# What Is Your Daily Juice Usage?



## Tom (12/2/14)

that could be interesting


----------



## johan (12/2/14)

+/-4.5ml/day

Sent from my GT-I9500 using Tapatalk


----------



## Tom (12/2/14)

just vote then at the 4-6ml  it will eventually show the total average, without scrolling down the comments


----------



## Gizmo (12/2/14)

7-9, sometimes 10. The kayfun chews the most juice.

Reactions: Agree 1


----------



## Tornalca (12/2/14)

Gizmo said:


> 7-9, sometimes 10. The kayfun chews the most juice.



I'm with you on this one. 6-8ml

Sent from my GT-I9300 using Tapatalk


----------



## Gazzacpt (12/2/14)

eh 5-6ml I'm a lightweight still


----------



## Silver (13/2/14)

Im at about 4ml when using standard equipment like the protanks a

But since ive been using the dripper for a couple of drip sessions per day, id say i go up to about 6ml

Have voted above

Great post @Gazzacpt. There was something similar before but not with the poll i think

PS - in case you're wondering why im up at 2am, i have to finish a report for a deadline tomorrow morning. Ecigssa is my treat for when i take a break  LOL

Reactions: Like 3


----------



## Rex Smit (13/2/14)

i used to be on about 5ml a day. and then i got this Rocket, this thing is a juice hog. I am up to almost 10ml a day now....

════

List of tasks
A: List every distinct username that posted in the juice usage thread.
B: In the juice usage thread, which device does Rex Smit call a juice hog?
C: From the juice usage thread, quote the words starting with "PS - in case" and going on through "a day now....".

Given entries
════

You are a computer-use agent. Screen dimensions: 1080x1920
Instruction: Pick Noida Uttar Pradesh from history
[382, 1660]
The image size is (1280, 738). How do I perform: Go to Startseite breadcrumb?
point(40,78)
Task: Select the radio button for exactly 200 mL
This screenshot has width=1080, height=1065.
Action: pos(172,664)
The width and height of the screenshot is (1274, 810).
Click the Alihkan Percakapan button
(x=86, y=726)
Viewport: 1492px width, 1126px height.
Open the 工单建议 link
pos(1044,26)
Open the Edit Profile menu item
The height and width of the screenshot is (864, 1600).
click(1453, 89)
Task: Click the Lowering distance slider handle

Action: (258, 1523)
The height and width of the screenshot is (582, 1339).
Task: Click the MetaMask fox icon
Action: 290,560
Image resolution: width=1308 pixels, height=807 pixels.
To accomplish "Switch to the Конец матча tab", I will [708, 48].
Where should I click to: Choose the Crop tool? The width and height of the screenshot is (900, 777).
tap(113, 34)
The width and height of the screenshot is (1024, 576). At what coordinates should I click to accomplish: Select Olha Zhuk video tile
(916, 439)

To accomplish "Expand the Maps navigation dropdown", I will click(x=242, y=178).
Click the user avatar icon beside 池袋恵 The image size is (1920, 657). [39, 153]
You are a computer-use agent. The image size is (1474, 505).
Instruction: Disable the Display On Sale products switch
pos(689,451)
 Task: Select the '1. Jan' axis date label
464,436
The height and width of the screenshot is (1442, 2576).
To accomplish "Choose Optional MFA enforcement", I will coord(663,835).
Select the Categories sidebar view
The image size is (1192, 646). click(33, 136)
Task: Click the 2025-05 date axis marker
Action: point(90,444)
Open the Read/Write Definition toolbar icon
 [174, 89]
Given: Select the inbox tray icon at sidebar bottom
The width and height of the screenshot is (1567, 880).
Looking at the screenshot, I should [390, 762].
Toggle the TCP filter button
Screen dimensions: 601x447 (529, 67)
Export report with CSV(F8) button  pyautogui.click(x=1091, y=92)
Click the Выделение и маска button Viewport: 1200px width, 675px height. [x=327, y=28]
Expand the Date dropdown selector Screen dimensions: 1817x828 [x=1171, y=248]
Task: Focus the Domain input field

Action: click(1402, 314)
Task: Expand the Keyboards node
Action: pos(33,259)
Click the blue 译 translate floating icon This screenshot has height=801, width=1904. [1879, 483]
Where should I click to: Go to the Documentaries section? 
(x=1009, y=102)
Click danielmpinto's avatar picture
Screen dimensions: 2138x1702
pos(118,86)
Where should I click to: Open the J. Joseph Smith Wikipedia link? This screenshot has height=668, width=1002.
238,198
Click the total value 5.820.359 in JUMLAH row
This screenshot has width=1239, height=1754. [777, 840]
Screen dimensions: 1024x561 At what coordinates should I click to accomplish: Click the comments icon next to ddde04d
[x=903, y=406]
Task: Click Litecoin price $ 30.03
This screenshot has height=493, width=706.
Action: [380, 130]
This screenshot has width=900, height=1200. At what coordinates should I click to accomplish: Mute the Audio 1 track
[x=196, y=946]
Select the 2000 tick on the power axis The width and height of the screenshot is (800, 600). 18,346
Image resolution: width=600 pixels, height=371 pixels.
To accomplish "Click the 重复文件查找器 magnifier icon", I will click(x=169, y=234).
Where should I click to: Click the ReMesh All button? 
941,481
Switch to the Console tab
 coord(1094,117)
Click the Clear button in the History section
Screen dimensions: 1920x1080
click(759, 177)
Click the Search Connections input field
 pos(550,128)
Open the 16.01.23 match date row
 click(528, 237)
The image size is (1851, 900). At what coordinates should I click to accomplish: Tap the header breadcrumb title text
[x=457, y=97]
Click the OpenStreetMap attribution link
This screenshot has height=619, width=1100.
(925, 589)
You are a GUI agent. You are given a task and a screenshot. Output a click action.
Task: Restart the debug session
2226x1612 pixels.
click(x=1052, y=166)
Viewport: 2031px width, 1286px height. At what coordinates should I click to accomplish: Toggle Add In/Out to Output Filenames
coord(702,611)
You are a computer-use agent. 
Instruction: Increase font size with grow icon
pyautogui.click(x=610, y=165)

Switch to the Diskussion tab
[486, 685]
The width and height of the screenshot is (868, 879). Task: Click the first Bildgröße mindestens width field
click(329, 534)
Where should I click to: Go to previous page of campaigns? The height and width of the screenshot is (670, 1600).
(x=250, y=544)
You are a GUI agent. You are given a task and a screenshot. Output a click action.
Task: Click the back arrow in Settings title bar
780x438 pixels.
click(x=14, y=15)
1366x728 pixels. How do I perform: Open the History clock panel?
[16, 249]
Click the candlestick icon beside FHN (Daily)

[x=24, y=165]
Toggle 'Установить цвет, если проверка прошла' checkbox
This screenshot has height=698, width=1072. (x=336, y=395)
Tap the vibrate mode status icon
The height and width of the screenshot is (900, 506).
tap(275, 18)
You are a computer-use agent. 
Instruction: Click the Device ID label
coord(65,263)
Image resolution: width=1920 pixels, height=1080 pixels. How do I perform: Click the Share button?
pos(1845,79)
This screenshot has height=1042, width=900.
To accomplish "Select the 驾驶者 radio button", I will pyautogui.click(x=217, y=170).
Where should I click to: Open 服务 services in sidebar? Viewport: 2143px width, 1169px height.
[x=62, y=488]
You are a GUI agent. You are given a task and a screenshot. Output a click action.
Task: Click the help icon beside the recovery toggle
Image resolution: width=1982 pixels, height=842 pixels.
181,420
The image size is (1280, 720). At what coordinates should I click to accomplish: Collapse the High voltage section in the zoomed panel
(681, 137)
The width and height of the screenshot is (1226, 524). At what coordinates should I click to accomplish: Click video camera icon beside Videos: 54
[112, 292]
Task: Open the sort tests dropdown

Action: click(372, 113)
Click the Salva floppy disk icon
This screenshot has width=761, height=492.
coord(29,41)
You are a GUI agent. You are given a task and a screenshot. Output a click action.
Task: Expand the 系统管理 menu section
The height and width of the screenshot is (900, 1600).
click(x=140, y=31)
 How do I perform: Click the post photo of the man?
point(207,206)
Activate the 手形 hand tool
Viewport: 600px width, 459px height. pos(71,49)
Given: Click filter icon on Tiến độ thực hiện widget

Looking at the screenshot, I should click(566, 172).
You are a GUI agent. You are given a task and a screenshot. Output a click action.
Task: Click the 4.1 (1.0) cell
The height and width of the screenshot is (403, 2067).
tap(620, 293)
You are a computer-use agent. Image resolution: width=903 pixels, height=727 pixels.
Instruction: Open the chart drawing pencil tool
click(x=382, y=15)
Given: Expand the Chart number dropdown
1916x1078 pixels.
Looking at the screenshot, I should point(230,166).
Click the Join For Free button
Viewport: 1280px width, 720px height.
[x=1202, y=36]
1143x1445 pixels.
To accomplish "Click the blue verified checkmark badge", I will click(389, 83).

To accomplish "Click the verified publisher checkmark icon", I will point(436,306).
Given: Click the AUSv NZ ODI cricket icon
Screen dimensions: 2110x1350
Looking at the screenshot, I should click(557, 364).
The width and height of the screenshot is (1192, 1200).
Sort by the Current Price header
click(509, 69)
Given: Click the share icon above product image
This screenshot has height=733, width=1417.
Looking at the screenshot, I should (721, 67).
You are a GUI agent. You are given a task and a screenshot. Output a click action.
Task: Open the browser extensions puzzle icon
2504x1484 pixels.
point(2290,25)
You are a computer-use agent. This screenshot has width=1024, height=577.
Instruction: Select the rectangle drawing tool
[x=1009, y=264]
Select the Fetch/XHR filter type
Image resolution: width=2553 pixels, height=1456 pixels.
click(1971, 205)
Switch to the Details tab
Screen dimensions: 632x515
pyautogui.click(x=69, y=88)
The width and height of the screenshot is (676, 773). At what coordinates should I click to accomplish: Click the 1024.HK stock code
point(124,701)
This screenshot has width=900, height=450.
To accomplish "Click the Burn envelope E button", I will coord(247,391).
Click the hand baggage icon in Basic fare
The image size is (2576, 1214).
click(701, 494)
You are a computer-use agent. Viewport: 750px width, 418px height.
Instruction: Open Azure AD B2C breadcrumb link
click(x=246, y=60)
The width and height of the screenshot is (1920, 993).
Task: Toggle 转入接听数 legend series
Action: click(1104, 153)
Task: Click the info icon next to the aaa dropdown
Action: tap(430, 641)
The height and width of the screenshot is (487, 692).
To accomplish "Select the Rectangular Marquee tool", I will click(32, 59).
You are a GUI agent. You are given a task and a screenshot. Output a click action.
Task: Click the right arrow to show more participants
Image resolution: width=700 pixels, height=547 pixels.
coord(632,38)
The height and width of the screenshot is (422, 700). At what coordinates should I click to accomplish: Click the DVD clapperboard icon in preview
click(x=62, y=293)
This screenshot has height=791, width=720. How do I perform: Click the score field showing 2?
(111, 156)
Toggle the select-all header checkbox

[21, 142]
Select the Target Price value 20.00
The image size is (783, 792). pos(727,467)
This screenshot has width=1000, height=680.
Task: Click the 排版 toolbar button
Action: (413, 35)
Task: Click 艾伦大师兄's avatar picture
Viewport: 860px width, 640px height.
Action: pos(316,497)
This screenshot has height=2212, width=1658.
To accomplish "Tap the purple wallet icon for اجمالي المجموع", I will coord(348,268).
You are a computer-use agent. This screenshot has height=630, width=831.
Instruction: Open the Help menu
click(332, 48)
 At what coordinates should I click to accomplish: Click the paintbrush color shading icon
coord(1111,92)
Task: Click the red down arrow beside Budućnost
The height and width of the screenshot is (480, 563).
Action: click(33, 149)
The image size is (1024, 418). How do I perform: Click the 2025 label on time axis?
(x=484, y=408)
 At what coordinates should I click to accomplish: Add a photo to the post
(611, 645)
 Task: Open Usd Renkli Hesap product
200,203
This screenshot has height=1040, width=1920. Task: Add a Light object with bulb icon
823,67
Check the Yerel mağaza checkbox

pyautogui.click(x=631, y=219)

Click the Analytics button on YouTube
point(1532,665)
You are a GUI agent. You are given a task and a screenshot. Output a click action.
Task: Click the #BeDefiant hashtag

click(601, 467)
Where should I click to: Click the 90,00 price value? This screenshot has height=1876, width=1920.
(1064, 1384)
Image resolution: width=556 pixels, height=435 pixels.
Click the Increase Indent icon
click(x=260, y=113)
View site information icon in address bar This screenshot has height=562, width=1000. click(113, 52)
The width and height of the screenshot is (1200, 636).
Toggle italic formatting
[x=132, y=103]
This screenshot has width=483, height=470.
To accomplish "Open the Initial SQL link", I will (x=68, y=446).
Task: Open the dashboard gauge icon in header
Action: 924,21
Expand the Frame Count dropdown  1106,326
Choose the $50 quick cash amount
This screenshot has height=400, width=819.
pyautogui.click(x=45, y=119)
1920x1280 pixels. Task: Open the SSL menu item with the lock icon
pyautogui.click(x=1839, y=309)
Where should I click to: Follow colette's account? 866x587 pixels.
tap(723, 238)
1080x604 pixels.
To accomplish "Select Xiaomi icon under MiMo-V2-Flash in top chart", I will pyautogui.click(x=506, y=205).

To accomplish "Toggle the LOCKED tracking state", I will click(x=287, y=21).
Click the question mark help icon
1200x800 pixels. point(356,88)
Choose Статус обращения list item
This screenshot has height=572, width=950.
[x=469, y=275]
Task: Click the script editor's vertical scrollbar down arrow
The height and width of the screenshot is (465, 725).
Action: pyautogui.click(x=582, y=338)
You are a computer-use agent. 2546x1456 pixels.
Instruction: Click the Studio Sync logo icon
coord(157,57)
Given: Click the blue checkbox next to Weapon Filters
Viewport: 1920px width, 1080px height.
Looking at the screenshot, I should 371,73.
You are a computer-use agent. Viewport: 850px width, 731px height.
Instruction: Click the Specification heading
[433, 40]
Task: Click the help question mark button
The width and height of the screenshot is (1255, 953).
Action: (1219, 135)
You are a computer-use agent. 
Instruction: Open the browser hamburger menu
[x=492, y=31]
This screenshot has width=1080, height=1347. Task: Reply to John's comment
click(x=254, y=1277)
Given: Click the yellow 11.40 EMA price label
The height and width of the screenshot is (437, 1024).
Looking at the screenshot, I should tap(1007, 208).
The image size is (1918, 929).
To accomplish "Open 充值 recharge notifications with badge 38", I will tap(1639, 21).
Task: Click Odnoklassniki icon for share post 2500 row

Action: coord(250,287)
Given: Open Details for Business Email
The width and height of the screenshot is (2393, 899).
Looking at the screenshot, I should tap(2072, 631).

════

Full answers
A: Tom, johan, Gizmo, Tornalca, Gazzacpt, Silver, Rex Smit

B: The Rocket.

C:
PS - in case you're wondering why im up at 2am, i have to finish a report for a deadline tomorrow morning. Ecigssa is my treat for when i take a break  LOL

Reactions: Like 3


----------



## Rex Smit (13/2/14)

i used to be on about 5ml a day. and then i got this Rocket, this thing is a juice hog. I am up to almost 10ml a day now....